Ph.D. candidates Bri Alexander, Thayer Hastings and Lee Gensler received a Dissertation Fieldwork Grant (of up to $25,000) from the Wenner-Gren Foundation to conduct ethnographic fieldwork for their doctoral research.
Bri Alexander‘s project is titled “Kin-Centric Circles: Reimagining Native Land and Language Reclamation as Cycles of Renewal and Relationality”
Much scholarship circulates narratives of reclamation as processes to reverse loss and theft due to settler colonialism, reproducing the exceptionalism of colonial events. This project instead draws from Shawnee concepts to reimagine reclamation as perpetual cycles of renewal and relationality. Centering Shawnee perspectives and histories through knowledge-shares with Shawnee citizens from the three tribally-recognized Shawnee bands, this multi-sited (Serpent Mound, Ohio; Johnson County, Kansas; northeastern Oklahoma; online) mixed methods (surveys, interviews, archives, autoethnography, participant observation) ethnography asks what Shawnee land and language reclamation projects say about place and relating. Oral tradition says that renewing Shawnee commitment to land and language stems from our First Law and creates a kinship bond, or what I call a kin-centric circle, that serves as a space to identify, outline, and mark relatives (to include) and non-relatives (to exclude) in time and space. These circles overlap, expand, contract, change, and blur; they are not static nor predictable, necessitating renewal. Tracing Shawnee histories from the First Law reveals that reclamation projects are more than responses to political and social climates or as shallow signals of individual or tribal identities but as something much deeper to what it means to be Shawnee in a world of relations.
Thayer Hastings‘ project is titled “The Demographic Governance of non-Citizenship: Inhabiting the ‘Center of Life’ in Jerusalem”
Neither citizens nor migrants, Palestinian residents of Jerusalem are required to regularly prove that their “center of life” is within municipal limits or risk residency revocation and expulsion even if their families have lived in the city for generations. From a site of governmental hyperactivity, the research for this dissertation documented how the practices and strategies people on the borders of inclusion within the nation-state model deploy in pursuit of the “center of life.” Ethnographic and historical research was conducted to attend to the local scale and immediate spaces of life in order to investigate the “center of life” as a crucible for reconsidering foundational political categories. The case of Jerusalem and Palestinians’ non-normative struggles over domination can help clarify the stakes of scholarship through attention to what it takes to center a life within circumscribed inhabitance and, therefore, what that might reveal about the possibilities for association beyond the frameworks of nationalism, citizenship, and sovereignty.
Lee Gensler‘s project is titled “Leftbook and contested visions of the good: Social media platform governance, political subjectivity, and new moral traditions”
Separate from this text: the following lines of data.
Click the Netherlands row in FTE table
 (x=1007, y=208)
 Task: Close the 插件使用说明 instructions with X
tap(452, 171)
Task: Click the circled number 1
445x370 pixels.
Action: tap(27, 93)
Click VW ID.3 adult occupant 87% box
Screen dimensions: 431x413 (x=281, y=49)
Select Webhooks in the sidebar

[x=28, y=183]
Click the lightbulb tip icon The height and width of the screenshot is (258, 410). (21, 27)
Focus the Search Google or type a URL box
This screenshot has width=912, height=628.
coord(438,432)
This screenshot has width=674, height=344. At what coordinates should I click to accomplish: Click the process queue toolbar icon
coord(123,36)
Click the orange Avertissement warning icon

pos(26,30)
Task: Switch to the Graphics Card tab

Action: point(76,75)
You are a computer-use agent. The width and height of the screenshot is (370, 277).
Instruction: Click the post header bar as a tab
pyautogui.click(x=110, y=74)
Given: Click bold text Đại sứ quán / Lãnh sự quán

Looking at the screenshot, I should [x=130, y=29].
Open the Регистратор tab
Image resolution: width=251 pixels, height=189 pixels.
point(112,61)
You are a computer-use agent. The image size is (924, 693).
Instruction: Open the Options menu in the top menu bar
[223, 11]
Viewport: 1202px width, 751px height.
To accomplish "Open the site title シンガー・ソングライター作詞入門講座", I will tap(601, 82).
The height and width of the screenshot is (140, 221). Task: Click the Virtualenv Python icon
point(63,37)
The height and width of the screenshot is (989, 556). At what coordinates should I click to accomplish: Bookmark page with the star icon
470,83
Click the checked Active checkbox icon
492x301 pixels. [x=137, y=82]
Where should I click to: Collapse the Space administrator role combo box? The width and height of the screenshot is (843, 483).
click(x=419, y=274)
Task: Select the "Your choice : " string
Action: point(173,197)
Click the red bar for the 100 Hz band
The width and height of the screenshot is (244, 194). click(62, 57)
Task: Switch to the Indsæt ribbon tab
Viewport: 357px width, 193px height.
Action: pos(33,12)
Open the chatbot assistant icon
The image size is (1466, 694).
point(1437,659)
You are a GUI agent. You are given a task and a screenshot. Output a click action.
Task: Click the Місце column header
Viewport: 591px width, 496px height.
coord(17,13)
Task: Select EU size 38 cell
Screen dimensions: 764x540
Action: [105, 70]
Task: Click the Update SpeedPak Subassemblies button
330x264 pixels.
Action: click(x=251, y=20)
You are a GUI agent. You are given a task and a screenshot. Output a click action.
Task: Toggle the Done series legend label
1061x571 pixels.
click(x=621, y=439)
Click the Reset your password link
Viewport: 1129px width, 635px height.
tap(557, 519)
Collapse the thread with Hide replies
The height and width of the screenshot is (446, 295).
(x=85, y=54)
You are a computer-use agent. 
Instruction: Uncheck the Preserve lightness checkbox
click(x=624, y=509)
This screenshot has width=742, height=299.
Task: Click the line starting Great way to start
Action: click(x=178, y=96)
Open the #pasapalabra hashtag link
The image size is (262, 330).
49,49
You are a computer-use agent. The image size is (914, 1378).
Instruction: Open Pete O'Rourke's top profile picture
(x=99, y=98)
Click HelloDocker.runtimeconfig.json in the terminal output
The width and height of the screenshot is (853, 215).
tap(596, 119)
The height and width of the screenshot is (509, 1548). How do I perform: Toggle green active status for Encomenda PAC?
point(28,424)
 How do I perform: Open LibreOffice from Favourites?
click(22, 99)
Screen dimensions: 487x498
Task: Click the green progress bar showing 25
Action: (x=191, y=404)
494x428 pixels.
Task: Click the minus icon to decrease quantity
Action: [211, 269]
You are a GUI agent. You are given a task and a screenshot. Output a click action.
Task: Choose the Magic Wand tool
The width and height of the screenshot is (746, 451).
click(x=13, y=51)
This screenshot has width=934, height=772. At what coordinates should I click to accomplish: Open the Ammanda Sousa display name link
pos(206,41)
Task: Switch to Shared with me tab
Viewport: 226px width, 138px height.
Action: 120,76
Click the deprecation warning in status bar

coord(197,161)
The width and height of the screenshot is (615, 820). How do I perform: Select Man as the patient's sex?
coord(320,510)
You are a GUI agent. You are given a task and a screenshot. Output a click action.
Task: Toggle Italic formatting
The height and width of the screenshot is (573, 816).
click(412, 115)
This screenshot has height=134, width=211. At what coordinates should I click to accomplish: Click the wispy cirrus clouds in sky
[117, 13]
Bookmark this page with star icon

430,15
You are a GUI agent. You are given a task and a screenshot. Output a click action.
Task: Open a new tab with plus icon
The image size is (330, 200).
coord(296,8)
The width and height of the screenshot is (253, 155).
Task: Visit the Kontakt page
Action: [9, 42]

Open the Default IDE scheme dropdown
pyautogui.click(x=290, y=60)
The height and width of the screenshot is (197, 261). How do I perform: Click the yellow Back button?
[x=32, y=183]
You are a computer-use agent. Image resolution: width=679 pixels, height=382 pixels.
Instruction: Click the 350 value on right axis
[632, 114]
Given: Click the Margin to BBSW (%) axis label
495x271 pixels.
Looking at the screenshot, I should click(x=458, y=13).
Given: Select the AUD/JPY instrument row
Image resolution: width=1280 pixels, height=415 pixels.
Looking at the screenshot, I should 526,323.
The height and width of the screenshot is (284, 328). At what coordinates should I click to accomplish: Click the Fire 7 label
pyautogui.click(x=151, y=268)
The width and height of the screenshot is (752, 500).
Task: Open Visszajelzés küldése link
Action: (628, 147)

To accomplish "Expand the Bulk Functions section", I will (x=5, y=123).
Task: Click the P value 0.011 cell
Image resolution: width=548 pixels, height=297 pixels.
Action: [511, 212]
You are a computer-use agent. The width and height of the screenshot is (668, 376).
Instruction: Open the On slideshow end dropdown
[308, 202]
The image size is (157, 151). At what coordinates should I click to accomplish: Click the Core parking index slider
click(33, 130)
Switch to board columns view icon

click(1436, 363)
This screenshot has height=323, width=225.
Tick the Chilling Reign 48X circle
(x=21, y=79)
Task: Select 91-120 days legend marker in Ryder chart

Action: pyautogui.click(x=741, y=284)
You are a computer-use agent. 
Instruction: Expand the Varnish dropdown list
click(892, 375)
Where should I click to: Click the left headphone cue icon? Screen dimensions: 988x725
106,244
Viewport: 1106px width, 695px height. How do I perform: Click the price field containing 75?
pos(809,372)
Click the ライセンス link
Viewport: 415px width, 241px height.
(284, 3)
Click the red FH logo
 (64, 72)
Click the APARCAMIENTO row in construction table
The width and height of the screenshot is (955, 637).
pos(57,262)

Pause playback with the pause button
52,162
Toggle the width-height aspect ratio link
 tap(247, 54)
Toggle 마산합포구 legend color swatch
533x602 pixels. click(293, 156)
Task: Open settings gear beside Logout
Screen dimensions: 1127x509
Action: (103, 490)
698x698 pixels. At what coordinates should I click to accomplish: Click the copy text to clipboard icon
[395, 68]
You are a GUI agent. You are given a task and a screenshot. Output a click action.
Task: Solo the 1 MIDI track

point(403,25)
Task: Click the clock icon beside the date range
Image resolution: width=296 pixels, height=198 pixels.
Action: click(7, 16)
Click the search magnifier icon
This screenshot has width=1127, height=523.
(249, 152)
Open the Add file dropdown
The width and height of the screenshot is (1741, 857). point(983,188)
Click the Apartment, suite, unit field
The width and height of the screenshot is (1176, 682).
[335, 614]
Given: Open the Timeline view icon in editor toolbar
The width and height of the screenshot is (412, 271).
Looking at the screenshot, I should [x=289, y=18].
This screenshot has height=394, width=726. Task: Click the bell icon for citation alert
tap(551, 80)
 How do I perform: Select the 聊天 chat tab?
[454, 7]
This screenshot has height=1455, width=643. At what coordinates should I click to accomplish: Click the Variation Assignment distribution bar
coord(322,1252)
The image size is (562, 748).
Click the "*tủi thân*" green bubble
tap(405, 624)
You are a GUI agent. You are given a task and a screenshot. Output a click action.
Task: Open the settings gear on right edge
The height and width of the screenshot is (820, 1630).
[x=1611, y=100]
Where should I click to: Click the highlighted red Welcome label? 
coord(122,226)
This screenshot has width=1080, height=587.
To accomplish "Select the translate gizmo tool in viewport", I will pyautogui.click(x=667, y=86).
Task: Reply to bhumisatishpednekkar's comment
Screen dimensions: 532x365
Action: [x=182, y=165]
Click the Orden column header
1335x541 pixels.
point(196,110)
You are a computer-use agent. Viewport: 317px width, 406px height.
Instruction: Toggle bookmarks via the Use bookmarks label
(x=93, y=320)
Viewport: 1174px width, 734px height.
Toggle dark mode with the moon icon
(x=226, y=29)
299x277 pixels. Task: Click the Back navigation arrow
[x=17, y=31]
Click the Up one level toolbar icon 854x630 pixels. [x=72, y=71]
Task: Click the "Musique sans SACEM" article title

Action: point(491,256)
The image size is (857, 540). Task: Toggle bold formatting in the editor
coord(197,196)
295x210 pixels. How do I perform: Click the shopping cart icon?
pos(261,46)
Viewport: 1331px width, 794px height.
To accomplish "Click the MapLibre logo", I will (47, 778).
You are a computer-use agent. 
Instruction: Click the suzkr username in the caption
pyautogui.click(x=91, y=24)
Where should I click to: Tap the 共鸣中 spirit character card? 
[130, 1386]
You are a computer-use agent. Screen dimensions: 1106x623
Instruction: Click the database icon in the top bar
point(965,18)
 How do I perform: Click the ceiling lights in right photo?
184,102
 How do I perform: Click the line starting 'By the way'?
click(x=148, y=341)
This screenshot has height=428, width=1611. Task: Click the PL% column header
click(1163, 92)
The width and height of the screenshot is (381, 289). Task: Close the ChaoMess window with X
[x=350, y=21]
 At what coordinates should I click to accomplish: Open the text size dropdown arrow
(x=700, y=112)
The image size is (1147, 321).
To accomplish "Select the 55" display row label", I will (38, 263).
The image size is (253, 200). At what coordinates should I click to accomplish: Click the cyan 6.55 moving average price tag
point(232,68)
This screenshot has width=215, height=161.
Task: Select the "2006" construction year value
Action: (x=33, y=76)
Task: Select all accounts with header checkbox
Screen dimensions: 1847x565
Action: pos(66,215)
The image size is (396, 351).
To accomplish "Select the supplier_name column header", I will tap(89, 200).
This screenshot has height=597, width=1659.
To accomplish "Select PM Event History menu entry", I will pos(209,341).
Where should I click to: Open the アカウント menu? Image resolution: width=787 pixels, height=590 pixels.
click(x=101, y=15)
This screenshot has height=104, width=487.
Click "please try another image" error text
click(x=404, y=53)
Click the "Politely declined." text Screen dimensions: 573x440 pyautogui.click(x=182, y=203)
In 2010, Facebook introduced ‘Groups’ to allow users to organize around shared interests. Currently, over 1.8 billion people use Facebook groups. Groups operate within Facebook’s larger structure of platform governance, primarily enforced through algorithmic content moderation. But each group is also created and governed by a team of Facebook users, who write and enforce rules, accept or reject members, and build and maintain the values of each space. This project examines social formation in Facebook groups, social media platform governance, and the interplay of user-led group moderation and algorithmic content moderation. In doing so, this project brings an ethnographic approach to understanding an oft-overlooked scale of platform governance. By bringing an anthropological lens to user-led Facebook group governance, it seeks to challenge existing frameworks for understanding social media platform governance that fail to examine how governance functions across scales. With a focus on left-leaning groups, this dissertation explores the processes of rule-making and enforcement within Facebook groups to address larger questions about how social media platforms shape and are shaped by the moral orders operating within them and examines the political subjectivities of those who are empowered and disempowered within those systems.